REQUIRED ACTION: Repeat exactly, and only, the lines of the material below from the one that contains "Open the small" through its final line.

MATERIAL SHOWN:
--- START ---
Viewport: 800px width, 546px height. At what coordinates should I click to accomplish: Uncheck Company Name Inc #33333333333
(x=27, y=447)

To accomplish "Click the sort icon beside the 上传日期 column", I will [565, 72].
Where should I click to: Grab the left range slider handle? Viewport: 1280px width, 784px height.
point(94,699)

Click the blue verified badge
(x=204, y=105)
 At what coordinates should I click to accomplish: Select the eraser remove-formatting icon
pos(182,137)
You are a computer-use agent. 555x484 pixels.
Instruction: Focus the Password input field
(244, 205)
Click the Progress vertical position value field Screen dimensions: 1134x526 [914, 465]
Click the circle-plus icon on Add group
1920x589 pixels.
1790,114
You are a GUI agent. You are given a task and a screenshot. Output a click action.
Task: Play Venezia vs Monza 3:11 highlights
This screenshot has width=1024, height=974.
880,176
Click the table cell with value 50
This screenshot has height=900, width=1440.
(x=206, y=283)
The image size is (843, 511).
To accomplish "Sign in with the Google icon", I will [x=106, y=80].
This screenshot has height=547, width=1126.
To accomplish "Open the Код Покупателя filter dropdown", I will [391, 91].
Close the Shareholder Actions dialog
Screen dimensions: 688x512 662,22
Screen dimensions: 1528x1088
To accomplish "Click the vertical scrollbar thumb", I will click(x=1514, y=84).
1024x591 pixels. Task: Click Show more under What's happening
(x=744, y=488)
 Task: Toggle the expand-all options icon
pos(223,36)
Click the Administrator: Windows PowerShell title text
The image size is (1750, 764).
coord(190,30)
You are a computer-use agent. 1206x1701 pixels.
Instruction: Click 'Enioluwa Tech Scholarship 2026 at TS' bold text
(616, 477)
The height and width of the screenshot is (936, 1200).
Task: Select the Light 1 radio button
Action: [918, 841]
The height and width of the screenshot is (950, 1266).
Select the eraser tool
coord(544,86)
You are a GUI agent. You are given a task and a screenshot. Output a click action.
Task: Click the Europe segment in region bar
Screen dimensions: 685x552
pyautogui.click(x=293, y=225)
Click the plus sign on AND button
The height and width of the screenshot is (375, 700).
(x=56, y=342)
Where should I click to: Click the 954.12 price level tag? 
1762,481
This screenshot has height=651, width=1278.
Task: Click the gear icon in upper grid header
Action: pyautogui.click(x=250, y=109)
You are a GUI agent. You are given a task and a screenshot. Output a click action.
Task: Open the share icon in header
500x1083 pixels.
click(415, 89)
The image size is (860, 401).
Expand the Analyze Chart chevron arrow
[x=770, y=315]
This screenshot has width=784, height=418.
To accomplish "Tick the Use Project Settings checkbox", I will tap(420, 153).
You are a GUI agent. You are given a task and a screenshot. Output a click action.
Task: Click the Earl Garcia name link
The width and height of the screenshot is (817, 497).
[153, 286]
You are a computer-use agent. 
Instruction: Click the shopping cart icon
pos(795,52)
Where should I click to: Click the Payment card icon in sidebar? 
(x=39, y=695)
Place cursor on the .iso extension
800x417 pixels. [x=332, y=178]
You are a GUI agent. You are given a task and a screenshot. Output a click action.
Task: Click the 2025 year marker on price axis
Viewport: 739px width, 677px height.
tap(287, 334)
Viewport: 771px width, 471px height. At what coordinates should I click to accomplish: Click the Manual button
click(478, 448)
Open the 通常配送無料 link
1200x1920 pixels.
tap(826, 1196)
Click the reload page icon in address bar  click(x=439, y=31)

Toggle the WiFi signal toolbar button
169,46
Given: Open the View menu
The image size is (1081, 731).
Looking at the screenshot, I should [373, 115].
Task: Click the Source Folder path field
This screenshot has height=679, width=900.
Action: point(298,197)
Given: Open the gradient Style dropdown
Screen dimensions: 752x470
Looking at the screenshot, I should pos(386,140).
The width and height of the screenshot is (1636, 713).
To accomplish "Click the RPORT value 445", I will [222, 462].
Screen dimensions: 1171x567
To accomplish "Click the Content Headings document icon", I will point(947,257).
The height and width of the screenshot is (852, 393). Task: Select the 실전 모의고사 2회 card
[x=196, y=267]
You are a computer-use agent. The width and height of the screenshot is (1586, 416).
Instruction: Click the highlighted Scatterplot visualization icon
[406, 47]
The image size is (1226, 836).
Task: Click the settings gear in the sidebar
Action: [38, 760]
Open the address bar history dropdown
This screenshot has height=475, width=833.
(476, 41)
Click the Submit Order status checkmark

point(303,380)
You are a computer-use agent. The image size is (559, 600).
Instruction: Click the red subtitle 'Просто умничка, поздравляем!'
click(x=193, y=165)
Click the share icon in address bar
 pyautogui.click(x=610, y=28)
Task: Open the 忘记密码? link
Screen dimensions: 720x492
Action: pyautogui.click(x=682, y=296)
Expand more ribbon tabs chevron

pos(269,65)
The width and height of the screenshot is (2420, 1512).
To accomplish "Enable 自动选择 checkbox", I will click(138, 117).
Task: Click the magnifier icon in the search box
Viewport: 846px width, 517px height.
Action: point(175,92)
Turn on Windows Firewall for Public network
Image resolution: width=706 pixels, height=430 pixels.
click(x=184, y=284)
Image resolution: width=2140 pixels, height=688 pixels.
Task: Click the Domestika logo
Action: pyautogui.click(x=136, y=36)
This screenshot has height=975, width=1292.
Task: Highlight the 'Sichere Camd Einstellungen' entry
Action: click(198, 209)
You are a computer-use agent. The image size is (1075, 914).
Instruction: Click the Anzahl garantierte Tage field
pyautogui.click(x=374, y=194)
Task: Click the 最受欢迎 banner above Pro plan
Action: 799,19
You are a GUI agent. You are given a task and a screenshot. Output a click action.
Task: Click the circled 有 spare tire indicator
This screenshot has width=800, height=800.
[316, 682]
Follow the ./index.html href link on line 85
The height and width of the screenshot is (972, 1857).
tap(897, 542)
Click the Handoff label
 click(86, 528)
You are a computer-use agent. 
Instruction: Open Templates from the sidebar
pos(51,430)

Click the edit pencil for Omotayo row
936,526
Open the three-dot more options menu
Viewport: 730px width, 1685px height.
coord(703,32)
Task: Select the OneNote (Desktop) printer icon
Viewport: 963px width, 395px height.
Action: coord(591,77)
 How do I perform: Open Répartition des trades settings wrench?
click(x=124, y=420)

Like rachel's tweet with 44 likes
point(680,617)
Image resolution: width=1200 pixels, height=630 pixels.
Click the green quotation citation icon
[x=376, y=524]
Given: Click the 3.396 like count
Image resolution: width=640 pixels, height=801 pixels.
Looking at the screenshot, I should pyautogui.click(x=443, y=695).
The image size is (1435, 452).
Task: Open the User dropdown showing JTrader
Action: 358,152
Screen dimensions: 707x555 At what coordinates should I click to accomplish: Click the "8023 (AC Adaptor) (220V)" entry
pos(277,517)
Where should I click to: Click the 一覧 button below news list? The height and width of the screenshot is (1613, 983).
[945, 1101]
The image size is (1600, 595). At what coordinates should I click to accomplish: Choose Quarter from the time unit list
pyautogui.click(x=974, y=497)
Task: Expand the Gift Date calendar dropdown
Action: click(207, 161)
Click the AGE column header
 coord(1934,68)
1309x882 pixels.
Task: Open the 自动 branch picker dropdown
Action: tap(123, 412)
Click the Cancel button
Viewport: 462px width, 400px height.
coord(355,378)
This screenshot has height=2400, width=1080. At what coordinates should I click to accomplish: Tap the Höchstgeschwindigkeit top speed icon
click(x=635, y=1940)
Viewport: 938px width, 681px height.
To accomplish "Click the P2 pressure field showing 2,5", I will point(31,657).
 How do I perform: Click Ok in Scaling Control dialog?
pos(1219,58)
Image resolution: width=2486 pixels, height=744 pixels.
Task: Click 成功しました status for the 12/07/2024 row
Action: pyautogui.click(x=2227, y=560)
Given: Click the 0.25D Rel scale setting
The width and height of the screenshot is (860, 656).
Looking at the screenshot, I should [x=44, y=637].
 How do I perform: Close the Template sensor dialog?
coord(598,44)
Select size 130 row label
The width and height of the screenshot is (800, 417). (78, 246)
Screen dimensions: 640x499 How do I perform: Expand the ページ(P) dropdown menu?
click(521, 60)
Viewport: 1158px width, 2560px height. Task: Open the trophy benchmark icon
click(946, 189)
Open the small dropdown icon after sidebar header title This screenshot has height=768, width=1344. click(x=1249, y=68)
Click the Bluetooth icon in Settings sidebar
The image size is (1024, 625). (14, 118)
--- END ---
ANSWER SPACE:
Open the small dropdown icon after sidebar header title This screenshot has height=768, width=1344. click(x=1249, y=68)
Click the Bluetooth icon in Settings sidebar
The image size is (1024, 625). (14, 118)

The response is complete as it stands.